This might irritate some, but it shouldn’t. In reality it is all about reminding a people where they have come from, what their history is and how it has unfolded. It reminds them how it has given them the stable, even if imperfect, political system they – and much of the world – benefits from today.
Back Story, courtesy of the New York Times:
Queen Elizabeth II will announce Prime Minister David Cameron’s legislative program for the next year at the state opening of Parliament in London today.
Hours before her arrival, the royal bodyguards perform a ceremonial search of the basement of the Palace of Westminster, where the two houses of Parliament meet.
It’s a throwback to the discovery of the Gunpowder Plot in 1605, when Guy Fawkes tried to murder England’s king and its ruling classes by blowing up the House of Lords.
Led by parading soldiers, the Queen arrives in a gilded carriage drawn by four Windsor Greys and guarded by coachmen who are still called bargemen because the monarch used to come by river.
Members of Parliament are ceremonially summoned to the House of Lords by her representative, known as the Gentleman Usher of the Black Rod.

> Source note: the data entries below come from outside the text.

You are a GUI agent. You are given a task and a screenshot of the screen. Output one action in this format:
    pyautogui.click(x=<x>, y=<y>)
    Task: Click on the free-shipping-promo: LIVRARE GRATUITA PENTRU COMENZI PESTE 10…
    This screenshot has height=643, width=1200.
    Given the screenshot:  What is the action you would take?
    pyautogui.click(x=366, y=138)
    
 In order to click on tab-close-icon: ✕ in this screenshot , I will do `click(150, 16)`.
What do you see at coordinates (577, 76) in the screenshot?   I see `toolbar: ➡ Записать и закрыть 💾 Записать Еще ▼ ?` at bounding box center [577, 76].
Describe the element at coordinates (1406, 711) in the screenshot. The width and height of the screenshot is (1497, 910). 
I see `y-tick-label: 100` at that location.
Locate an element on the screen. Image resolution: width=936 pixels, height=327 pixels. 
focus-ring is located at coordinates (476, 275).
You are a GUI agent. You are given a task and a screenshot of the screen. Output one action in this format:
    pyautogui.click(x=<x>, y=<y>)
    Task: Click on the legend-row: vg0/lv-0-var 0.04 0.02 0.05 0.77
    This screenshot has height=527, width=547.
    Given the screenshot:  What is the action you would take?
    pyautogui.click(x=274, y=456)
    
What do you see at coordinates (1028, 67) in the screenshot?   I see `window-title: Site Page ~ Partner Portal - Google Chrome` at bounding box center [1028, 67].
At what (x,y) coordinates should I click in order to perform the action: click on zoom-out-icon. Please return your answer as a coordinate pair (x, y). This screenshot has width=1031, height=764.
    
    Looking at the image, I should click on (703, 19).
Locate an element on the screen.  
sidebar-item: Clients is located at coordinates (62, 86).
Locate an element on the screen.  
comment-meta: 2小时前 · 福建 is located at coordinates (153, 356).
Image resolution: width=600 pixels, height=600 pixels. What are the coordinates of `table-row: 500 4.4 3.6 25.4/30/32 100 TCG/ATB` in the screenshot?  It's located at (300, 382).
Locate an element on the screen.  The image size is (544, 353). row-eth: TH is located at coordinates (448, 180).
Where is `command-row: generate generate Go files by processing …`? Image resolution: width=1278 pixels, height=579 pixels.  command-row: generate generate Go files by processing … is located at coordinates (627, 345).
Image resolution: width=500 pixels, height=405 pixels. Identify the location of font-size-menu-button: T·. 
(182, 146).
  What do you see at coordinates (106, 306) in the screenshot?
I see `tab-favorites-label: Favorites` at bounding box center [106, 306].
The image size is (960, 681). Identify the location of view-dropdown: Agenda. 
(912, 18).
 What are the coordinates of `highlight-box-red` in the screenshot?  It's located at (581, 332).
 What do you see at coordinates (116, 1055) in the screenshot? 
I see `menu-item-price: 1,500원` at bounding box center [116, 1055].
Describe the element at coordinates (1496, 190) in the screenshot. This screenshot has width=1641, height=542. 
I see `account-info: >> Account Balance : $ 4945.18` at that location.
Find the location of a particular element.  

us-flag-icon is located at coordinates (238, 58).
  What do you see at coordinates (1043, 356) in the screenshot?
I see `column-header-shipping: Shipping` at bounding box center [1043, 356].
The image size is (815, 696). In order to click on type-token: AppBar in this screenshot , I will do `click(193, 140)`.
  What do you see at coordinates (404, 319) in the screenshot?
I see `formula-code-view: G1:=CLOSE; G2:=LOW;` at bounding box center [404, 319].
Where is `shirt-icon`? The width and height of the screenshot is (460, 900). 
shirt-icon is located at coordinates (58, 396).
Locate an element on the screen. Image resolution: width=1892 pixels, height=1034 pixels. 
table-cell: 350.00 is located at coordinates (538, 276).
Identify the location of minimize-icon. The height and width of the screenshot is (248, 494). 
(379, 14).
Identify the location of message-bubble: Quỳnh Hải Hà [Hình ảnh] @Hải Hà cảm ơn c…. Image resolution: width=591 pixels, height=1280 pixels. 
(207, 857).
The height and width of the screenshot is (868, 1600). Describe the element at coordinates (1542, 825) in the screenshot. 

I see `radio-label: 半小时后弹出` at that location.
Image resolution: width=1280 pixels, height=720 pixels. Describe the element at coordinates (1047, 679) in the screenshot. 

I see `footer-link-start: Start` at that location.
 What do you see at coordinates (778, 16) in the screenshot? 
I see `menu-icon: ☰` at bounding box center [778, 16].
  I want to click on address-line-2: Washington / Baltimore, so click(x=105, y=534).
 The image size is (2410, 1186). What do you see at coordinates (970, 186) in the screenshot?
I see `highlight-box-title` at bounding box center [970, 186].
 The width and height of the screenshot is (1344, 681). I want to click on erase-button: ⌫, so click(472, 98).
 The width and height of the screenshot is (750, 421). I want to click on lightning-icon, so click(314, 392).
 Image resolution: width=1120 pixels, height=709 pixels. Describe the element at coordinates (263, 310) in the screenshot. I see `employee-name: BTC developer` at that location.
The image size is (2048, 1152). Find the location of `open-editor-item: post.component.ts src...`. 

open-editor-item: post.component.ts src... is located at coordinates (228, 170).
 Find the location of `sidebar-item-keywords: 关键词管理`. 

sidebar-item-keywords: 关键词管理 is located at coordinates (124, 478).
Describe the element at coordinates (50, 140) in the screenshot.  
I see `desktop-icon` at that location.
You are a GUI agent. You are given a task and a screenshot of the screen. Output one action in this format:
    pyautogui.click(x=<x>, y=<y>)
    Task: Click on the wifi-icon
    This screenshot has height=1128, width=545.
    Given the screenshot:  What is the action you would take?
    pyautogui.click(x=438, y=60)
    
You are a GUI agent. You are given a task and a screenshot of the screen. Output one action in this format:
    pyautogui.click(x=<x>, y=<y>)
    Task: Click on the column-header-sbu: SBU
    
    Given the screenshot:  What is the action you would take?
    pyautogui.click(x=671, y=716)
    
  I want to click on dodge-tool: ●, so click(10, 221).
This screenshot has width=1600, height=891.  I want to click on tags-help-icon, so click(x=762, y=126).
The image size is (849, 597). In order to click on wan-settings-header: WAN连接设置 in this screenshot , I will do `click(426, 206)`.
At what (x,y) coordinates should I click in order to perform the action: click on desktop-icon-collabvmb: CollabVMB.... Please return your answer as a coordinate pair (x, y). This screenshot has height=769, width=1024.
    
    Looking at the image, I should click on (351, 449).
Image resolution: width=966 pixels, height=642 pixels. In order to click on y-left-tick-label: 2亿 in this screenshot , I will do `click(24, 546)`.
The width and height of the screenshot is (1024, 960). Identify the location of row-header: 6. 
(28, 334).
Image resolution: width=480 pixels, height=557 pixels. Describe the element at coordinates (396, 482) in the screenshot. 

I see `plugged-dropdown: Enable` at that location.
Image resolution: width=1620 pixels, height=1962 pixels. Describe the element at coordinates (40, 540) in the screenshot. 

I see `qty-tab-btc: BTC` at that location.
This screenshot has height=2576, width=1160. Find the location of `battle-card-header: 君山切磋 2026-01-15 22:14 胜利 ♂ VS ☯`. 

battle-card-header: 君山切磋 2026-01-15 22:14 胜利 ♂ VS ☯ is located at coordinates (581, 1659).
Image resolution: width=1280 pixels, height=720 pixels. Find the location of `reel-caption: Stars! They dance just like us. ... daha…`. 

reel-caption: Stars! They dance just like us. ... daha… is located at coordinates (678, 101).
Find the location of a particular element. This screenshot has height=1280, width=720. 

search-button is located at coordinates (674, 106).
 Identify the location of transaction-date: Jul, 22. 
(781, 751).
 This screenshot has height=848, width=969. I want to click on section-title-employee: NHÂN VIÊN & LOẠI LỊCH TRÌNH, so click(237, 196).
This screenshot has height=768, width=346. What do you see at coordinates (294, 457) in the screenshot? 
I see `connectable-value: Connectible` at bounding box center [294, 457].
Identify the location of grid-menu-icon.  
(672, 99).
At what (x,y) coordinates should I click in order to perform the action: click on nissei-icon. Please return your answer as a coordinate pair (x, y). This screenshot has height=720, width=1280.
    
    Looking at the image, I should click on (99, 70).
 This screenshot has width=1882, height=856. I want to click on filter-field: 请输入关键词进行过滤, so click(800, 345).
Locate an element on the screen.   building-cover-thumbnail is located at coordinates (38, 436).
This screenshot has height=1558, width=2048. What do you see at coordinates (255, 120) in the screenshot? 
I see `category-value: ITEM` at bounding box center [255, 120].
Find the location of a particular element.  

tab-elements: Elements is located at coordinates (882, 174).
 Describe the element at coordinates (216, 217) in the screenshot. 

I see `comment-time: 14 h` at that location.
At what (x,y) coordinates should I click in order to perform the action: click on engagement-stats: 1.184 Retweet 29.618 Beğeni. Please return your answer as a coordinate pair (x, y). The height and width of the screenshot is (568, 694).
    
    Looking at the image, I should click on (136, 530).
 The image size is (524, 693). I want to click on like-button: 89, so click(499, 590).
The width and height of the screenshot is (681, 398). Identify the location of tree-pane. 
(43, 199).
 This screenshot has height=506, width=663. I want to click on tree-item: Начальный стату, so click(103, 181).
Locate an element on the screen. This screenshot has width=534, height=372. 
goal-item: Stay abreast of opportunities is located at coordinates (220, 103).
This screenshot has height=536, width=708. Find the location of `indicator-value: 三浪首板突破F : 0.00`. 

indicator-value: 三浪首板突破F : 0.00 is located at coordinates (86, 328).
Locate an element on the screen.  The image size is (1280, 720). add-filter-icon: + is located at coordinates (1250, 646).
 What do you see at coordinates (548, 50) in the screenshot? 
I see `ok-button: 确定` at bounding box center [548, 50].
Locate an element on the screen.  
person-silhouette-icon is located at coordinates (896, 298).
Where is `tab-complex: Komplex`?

In one of the more colorful rituals, he approaches the doors of the House of Commons, only to have it slammed in his face. The custom dates to the English Civil War and symbolizes Parliament’s independence from the crown.
Only after knocking three times with his ebony stick is he let into the chamber, where he announces, “The Queen commands this honorable house to attend her majesty immediately.”
Everyone then heads to the House of Lords, where the Queen recites the speech from her throne and wearing her diamond-encrusted Imperial State Crown.